#### [Input records]
==============================
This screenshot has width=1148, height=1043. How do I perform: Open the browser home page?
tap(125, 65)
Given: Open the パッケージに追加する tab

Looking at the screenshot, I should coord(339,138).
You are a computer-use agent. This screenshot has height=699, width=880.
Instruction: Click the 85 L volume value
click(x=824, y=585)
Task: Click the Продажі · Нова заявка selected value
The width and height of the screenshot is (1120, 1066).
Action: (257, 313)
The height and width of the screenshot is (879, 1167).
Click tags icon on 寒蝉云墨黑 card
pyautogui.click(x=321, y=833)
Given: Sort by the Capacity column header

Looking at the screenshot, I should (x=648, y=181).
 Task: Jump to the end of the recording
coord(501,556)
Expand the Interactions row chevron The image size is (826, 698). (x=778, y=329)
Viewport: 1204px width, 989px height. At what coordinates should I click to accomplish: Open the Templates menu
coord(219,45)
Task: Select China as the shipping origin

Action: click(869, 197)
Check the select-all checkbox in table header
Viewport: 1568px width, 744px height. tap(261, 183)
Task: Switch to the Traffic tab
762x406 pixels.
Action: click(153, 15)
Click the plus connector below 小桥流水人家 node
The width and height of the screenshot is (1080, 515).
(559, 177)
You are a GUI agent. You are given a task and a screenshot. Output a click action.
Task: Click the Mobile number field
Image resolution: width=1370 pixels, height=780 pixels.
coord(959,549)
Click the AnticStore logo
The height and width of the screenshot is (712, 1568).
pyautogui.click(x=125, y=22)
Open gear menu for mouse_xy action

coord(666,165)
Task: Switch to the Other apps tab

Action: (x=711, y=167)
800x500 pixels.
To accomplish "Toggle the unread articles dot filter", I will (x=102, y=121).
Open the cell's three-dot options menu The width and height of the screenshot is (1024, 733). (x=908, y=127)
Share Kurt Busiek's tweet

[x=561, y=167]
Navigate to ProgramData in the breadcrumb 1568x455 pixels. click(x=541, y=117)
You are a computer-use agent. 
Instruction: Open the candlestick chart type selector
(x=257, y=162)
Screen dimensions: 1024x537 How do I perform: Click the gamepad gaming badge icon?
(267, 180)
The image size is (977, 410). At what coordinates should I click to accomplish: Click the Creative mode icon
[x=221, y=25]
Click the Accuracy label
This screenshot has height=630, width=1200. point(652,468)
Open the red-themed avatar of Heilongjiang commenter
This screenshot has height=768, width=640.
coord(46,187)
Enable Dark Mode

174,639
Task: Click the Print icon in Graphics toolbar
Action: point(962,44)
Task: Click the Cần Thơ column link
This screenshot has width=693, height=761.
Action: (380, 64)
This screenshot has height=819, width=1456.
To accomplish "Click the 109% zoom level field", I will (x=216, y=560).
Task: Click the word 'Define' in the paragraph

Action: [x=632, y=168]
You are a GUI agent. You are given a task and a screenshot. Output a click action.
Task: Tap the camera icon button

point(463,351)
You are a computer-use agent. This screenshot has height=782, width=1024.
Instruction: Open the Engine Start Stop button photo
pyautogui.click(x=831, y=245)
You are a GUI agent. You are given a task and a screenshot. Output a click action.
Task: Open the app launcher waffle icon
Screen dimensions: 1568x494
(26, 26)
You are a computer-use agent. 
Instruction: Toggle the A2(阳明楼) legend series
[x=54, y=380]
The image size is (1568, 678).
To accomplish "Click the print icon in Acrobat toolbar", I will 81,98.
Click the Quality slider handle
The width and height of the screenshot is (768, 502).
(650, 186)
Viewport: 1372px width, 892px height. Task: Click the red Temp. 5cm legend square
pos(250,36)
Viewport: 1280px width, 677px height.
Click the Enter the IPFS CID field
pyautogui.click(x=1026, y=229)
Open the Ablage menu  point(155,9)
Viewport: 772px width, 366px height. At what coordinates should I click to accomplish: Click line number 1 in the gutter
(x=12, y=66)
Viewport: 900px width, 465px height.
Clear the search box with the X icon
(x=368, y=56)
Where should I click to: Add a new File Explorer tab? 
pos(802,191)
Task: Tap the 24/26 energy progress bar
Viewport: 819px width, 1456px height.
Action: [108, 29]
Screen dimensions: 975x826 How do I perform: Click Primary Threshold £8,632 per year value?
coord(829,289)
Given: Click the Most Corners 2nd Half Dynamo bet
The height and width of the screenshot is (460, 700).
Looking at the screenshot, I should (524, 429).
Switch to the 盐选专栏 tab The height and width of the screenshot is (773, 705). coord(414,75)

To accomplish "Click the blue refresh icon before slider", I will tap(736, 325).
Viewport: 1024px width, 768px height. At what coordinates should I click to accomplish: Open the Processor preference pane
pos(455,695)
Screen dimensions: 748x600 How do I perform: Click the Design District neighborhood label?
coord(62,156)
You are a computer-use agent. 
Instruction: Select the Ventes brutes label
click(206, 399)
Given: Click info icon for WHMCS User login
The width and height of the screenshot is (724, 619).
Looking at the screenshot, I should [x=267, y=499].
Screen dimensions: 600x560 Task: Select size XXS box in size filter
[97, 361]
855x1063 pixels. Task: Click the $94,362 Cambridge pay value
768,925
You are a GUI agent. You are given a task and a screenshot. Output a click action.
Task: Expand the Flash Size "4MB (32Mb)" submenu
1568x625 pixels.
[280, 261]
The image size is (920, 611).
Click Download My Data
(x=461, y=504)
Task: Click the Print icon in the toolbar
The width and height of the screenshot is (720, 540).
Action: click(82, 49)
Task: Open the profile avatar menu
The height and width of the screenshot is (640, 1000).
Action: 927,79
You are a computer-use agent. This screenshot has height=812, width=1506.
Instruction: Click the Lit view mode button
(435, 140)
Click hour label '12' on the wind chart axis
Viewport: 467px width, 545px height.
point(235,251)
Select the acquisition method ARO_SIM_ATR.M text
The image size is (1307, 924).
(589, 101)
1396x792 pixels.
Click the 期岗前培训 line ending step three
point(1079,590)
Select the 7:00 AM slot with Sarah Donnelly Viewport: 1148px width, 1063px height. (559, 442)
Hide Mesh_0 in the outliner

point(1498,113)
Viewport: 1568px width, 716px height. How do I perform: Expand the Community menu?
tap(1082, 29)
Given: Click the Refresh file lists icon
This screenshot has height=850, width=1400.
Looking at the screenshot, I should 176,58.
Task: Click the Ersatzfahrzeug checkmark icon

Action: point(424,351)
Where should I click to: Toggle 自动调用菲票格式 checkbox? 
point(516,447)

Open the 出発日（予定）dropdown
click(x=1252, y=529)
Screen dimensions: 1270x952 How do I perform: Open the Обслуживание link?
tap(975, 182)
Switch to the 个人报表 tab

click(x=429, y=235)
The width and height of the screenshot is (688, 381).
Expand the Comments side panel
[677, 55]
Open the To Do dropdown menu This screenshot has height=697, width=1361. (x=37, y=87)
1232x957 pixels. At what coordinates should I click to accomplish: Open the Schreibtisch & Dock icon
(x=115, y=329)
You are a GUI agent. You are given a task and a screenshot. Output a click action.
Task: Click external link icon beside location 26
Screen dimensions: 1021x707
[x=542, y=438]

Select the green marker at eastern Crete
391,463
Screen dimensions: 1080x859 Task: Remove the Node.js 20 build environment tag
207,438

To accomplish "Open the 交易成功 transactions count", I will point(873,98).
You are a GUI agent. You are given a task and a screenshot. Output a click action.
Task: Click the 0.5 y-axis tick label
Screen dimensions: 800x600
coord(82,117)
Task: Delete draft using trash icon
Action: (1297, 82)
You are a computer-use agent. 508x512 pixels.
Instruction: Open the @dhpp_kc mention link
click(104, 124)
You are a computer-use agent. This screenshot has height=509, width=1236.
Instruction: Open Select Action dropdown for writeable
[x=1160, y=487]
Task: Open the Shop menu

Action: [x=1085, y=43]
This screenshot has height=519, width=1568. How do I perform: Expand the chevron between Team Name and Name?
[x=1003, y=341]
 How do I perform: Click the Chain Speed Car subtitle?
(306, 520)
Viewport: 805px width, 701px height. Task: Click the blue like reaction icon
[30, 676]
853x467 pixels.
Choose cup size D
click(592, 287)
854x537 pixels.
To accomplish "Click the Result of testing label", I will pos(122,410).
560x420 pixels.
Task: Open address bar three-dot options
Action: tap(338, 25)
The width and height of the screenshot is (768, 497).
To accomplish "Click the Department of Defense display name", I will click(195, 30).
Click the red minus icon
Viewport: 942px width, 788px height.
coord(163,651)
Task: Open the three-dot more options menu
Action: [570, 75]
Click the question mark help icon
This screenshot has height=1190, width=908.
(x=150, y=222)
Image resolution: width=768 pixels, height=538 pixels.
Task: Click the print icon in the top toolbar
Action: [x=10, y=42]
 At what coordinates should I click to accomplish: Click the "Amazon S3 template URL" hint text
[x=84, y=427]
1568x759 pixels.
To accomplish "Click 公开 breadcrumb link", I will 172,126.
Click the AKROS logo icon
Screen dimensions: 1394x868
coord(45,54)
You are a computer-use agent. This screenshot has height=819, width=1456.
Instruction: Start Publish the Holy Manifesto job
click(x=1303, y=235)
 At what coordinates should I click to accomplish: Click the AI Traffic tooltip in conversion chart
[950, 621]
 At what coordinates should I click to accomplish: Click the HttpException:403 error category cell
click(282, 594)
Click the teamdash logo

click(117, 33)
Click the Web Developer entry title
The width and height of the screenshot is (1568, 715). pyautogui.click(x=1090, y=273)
==============================
#### [Exercise]
From the records above, copy only the lines starting with the line that holds "853x467 pixels." and going on through the line that holds "agent. This screenshot has height=819, width=1456.", exactly as written.

#### [Your solution]
853x467 pixels.
Choose cup size D
click(592, 287)
854x537 pixels.
To accomplish "Click the Result of testing label", I will pos(122,410).
560x420 pixels.
Task: Open address bar three-dot options
Action: tap(338, 25)
The width and height of the screenshot is (768, 497).
To accomplish "Click the Department of Defense display name", I will click(195, 30).
Click the red minus icon
Viewport: 942px width, 788px height.
coord(163,651)
Task: Open the three-dot more options menu
Action: [570, 75]
Click the question mark help icon
This screenshot has height=1190, width=908.
(x=150, y=222)
Image resolution: width=768 pixels, height=538 pixels.
Task: Click the print icon in the top toolbar
Action: [x=10, y=42]
 At what coordinates should I click to accomplish: Click the "Amazon S3 template URL" hint text
[x=84, y=427]
1568x759 pixels.
To accomplish "Click 公开 breadcrumb link", I will 172,126.
Click the AKROS logo icon
Screen dimensions: 1394x868
coord(45,54)
You are a computer-use agent. This screenshot has height=819, width=1456.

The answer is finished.